- The installation, viewed from the north
- Artist: Magdalena Abakanowicz
- Location: Chicago, Illinois, United States; 41°52′06″N 87°37′24″W﻿ / ﻿41.8682°N 87.6234°W;

= Agora (sculpture) =

Installation of 106 headless and armless iron sculptures at Grant Park in Chicago

Agora is an installation of 106 headless and armless iron sculptures at the south end of Grant Park in Chicago, Illinois. Designed by Polish artist Magdalena Abakanowicz, they were made in a foundry near Poznań between 2004 and 2006. In 2006, the Chicago Park District brought the work to Chicago as a permanent loan from the Polish Ministry of Culture. Similar installations have been constructed throughout the world, but Agora is among the largest.

==History and description==
Chicago, which has a large Polish American community, had hoped to add a major work by Abakanowicz for several years before Agora arrived. Among the plans which were not realized were a large hand to be placed at the end of BP Pedestrian Bridge and a set of animal sculptures to be placed near the Monroe Street harbor. One proposal called for a group of headless figures be placed in Chicago's Museum Campus. Chicago Mayor Richard M. Daley eventually suggested placing an installation at the south end of Grant Park, near Roosevelt Road. By 2006, private donors, including actor Robin Williams, contributed over $700,000 to bring the work to Chicago.

The figures are 9 ft tall and weigh approximately 1800 lb. Each is made from a hollow, seamless piece of iron that has been allowed to rust, creating a reddish appearance and a bark-like texture. The figures appear to be milling about in a crowd; some face each other, while others look away. Visitors are meant to walk through the sculptures and contemplate the work.

The name Agora refers to the urban meeting places of the Ancient Greek city-states. Abakanowicz, who grew up during World War II, has said that her art draws on her fear of crowds, which she once described as "brainless organisms acting on command, worshiping on command and hating on command". However, the work has inspired optimistic interpretations. Kevin Nance of the Chicago Sun-Times wrote, "If they had arms and hands (they don't), these would be clasped behind their backs as if in contemplation. They seem, somehow, to be thinking, not as a group but as individuals. [...] It's possible, in fact, to interpret the piece as a representation of democracy."

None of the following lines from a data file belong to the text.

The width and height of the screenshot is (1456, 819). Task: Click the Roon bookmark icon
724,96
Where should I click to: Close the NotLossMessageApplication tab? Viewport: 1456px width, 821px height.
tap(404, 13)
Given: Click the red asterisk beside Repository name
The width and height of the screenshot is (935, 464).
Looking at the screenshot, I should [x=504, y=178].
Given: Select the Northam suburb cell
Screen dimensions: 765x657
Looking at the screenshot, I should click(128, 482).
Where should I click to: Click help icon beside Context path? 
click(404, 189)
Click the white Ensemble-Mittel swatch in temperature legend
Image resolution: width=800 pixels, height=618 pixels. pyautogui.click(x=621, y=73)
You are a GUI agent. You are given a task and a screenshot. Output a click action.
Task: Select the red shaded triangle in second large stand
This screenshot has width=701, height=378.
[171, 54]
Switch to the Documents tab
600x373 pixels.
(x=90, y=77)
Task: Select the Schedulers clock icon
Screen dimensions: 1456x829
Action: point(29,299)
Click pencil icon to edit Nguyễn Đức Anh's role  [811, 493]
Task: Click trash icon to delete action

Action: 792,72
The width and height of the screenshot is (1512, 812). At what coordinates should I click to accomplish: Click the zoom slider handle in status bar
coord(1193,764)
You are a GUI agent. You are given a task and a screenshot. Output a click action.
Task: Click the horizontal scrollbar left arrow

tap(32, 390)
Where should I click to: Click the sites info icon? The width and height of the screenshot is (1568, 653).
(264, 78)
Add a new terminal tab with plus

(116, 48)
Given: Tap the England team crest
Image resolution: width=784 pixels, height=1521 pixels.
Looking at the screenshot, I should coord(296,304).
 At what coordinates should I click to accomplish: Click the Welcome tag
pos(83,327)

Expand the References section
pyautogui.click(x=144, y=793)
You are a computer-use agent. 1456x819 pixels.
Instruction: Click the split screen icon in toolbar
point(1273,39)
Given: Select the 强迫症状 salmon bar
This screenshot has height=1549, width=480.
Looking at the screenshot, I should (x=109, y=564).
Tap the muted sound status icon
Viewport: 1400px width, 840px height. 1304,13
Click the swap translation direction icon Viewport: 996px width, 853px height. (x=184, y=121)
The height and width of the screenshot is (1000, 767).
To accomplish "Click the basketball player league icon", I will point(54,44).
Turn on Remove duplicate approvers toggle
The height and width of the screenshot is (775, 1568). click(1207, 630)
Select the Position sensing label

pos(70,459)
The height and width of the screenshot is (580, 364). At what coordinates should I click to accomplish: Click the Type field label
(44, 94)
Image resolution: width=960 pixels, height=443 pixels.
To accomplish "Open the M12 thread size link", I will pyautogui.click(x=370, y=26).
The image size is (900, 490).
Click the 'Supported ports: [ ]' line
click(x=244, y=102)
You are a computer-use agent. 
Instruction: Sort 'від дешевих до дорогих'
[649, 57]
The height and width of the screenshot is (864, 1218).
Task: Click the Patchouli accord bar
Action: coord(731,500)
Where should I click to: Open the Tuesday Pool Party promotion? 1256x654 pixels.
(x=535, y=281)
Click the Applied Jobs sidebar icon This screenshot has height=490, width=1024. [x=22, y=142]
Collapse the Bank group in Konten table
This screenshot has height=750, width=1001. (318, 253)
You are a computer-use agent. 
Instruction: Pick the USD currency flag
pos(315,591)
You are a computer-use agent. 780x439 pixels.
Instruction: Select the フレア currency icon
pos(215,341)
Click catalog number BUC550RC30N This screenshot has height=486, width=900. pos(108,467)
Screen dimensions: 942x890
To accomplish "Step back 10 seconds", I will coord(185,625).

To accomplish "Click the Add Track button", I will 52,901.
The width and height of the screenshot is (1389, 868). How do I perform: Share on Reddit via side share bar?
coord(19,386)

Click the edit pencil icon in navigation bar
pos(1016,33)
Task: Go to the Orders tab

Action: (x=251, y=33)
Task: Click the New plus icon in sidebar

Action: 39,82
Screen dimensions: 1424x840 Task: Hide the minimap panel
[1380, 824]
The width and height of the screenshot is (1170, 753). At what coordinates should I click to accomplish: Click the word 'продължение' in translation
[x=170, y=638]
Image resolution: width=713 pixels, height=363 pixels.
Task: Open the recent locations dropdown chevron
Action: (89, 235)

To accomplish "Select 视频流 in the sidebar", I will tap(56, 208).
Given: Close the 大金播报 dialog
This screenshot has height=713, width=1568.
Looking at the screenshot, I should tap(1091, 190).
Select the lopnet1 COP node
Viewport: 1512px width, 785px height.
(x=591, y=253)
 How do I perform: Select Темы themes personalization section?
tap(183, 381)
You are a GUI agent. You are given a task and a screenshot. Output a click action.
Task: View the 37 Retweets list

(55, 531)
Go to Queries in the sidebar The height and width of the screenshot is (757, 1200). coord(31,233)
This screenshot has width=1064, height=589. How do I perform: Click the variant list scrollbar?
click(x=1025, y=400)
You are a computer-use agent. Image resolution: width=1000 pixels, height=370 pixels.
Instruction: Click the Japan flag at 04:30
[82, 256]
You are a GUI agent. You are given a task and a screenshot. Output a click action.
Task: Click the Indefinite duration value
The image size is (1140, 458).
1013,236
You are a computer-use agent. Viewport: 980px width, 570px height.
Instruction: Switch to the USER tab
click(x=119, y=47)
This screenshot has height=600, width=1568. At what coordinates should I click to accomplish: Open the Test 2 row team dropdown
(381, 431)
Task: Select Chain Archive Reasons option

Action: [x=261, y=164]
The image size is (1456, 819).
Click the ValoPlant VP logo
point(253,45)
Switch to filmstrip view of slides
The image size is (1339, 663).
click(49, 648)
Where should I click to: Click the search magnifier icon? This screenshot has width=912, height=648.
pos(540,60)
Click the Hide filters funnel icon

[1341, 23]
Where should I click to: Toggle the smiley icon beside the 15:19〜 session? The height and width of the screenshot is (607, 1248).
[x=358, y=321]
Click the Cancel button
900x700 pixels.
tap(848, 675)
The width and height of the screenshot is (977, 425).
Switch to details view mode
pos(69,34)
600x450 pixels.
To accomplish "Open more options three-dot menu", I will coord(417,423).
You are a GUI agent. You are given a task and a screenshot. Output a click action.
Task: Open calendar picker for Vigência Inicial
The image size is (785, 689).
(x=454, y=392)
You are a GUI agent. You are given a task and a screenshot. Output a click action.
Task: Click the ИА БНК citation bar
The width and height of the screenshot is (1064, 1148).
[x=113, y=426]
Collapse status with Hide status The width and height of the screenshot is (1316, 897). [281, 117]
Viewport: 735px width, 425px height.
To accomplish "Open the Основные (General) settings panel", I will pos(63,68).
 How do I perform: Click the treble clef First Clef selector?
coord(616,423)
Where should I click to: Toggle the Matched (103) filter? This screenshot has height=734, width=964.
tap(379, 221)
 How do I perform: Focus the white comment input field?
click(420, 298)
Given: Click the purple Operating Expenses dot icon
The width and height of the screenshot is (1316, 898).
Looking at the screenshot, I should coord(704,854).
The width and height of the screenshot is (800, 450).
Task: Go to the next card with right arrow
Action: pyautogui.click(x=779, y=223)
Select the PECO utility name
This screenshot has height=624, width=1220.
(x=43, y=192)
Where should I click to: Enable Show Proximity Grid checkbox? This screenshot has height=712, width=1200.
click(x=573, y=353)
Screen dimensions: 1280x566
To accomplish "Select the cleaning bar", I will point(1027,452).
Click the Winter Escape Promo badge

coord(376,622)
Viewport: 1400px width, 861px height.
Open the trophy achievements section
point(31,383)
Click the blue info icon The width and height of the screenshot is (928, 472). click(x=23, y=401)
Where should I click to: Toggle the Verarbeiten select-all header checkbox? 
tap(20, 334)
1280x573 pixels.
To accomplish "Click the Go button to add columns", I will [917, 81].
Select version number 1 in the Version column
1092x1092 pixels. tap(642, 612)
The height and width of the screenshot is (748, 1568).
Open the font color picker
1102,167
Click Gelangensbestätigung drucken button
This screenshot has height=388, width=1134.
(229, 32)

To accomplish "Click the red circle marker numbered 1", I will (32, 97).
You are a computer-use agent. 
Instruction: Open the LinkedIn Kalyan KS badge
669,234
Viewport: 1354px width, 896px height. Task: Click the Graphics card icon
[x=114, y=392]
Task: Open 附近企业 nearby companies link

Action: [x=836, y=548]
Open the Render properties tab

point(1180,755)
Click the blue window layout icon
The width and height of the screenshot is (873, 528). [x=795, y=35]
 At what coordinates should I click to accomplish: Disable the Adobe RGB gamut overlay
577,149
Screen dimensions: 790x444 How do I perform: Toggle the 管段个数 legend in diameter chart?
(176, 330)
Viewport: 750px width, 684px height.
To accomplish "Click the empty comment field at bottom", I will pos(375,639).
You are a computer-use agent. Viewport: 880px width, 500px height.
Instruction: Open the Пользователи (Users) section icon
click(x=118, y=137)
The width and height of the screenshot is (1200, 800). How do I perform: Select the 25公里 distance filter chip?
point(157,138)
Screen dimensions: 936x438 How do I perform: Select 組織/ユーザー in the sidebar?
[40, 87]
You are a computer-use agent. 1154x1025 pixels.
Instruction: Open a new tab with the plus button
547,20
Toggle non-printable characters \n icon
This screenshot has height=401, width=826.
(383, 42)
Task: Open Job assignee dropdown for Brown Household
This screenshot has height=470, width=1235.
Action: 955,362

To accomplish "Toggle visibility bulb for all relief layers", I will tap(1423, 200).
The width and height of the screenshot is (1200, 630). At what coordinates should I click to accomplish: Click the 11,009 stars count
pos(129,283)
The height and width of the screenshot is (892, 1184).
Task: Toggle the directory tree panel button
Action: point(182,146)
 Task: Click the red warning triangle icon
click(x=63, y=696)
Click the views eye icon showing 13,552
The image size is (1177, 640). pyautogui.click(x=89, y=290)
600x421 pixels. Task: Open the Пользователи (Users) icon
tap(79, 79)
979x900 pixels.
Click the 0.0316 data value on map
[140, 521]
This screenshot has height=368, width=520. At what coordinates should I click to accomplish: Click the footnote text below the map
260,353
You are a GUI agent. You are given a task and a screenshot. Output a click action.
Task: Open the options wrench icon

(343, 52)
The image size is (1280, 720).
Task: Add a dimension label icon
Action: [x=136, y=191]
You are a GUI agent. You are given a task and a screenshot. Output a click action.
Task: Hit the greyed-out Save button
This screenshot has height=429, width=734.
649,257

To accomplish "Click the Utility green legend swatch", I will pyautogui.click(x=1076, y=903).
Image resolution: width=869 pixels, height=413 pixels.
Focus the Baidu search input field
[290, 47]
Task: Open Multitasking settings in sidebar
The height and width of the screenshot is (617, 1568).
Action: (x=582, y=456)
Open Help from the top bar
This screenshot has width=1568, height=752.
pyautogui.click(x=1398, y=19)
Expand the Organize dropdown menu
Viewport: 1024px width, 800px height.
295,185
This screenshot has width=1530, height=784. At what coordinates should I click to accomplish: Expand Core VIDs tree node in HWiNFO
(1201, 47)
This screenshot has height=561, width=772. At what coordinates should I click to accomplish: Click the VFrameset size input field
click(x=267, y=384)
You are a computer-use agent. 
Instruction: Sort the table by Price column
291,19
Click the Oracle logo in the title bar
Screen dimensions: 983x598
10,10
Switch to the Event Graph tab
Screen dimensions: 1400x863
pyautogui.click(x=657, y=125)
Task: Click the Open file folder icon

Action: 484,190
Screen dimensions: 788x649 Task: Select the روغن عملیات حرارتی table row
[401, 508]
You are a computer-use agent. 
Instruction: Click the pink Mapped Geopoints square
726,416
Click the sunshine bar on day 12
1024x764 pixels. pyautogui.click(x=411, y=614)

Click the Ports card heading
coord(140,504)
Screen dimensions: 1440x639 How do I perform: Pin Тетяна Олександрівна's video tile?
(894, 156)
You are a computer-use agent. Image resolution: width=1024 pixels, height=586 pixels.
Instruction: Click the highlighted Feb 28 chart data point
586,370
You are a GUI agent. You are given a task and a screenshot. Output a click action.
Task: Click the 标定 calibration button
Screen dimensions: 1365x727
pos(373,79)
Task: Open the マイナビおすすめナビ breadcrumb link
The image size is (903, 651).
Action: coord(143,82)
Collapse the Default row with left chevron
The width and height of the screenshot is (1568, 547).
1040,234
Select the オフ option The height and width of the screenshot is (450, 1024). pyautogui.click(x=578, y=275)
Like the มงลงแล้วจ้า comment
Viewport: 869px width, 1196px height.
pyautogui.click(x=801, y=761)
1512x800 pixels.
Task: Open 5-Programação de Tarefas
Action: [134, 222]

Agora by Magdalena Abakanowicz, in the south end of Grant Park, Chicago, Illinois, near the intersection of Michigan Avenue and East Roosevelt Road. The entire installation is about 300 ft long.

==Reception==
Agora received a mixed response from the people of Chicago. "I get e-mails from people loving it and people hating it. There's nothing in between," said Bob O'Neill. Mayor Daley lauded the work, saying, "You've got to go through it yourself to feel the spirit of the artist and each piece of artwork."